◆ Page text:
Entry
Translating regsub.splitx() to re.split()
Jul 5th, 2000 09:59
Nathan Wallace, unknown unknown, Hans Nowak, Snippet 22, Tim Peters
"""
Packages: text.regular_expressions
"""
"""
> I have been using
>
> regsub.splitx('AbbbC', r'\([a-z]\)\1*')
>
> to split something like 'AbbbC' into ['A', 'bbb', 'C'].
>
> How do I translate it into re.split()?
With great difficulty <wink>. Interesting problem!
> I tried
>
> re.split(r'([a-z])+', 'AbbbC') -> ['A', 'b', 'C']
> re.split(r'(([a-z])+)', 'AbbbC') -> ['A', 'bbb', 'b', 'C']
> re.split(r'([a-z])\1*', 'AbbbC') -> ['A', 'b', 'C']
Those are all functioning as documented. Could be the closest
straightforward way you can get is a working <wink> variant of the first
two:
"""
import re
print re.split(r'([a-z]+)', 'AbbbC') # ['A', 'bbb', 'C']
"""
> re.split(r'(([a-z])\1*)', 'AbbbC') -> it hangs
Note that \1 is *inside* group #1: this is an illegal regexp. The regexp
compiler should have caught that & complained instead of hanging. It's
not unique to split; the simpler
print re.match(r'((a)\1*)', 'aaa')
also hangs, and the simpler-still
print re.match(r'(a\1*)', 'aaa')
at least yields an internal runtime error:
pcre.error: ('Regex execution error', -2)

◆ Objectives:
- A) Decide whether each statement below agrees with the re.split thread. (i) The pattern r'([a-z]+)' splits 'AbbbC' into ['A', 'bbb', 'C']. (ii) The reply calls a pattern with \1 inside group #1 a legal regexp. (iii) The hang happens only with split. For each one, answer yes or no and quote the words from the thread that settle it.
- B) Pick up the re.split thread after its final line and keep writing it.

◆ Records supplied:
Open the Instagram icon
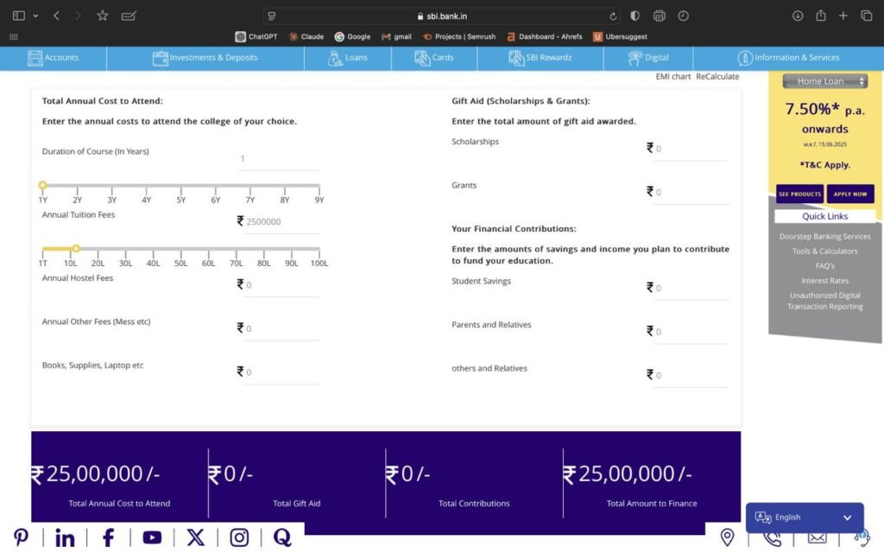Image resolution: width=884 pixels, height=553 pixels. click(x=239, y=537)
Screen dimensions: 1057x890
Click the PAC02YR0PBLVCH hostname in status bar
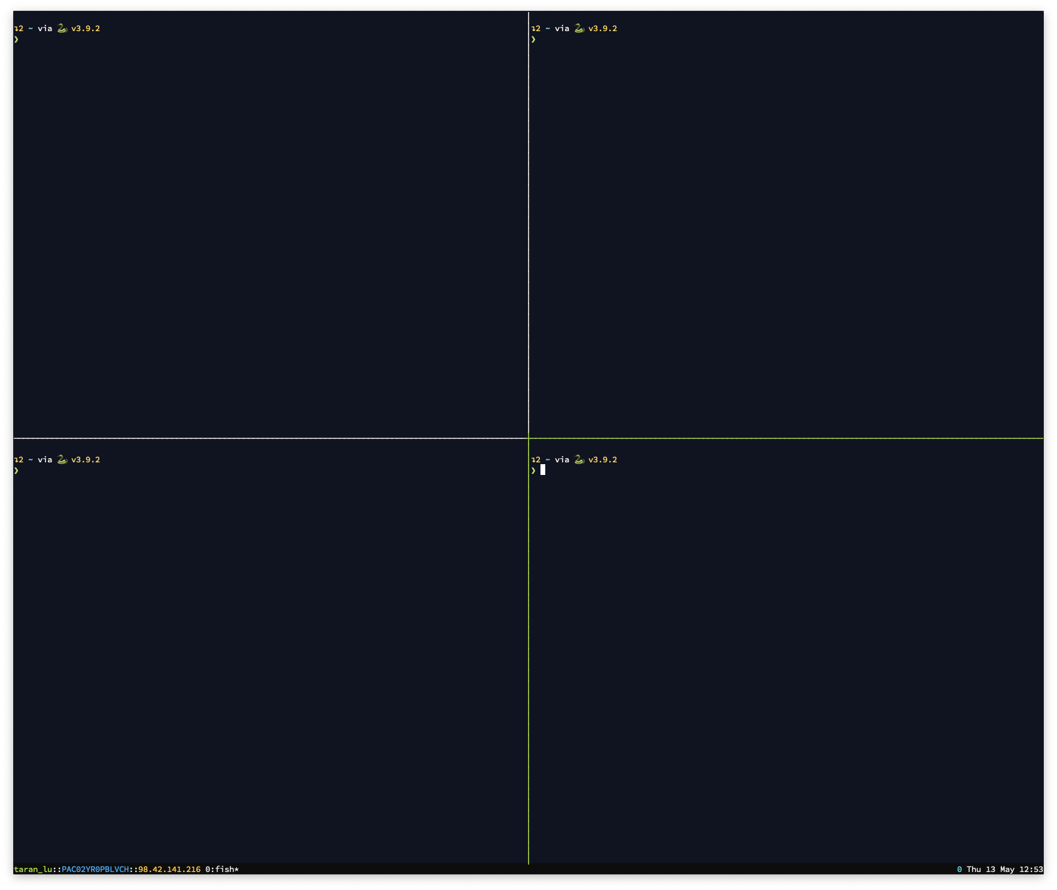95,870
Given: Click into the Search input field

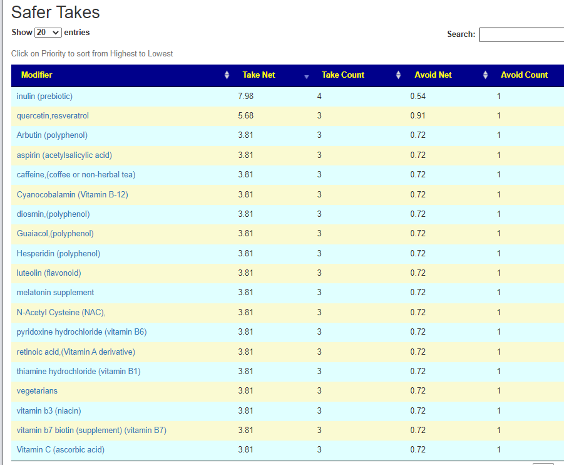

◆ Responses to the exercise:
- A)
(i) Yes: "print re.split(r'([a-z]+)', 'AbbbC') # ['A', 'bbb', 'C']"
(ii) No: "Note that \1 is *inside* group #1: this is an illegal regexp."
(iii) No: "It's not unique to split"

- B)
Rewriting as a legal regexp doesn't solve the original problem, though:
re.split(r'(([a-z])\2*)', 'AbbbC') -> ['A', 'bbb', 'b', 'C']
What you would *like* to do now is suppress the output from group #2, by
making it a non-capturing group, e.g.:
r'((?:[a-z])\2*)'
But making it non-capturing also prevents a subsequent back-reference from
getting at it, so that doesn't work either.
Three workarounds:
1) Post-process the results to weed out the group #2 output:
results = re.split(r"(([a-z])\2*)", string)
# remove every third result
bad_indices = range(2, len(results), 3)
bad_indices.reverse()
for i in bad_indices:
del results[i]
2) Get the source for RegexObject.split (from lib/re.py), and modify it to
your liking (it's just a Python loop that calls search repeatedly and
appends partial results to a list as it goes along).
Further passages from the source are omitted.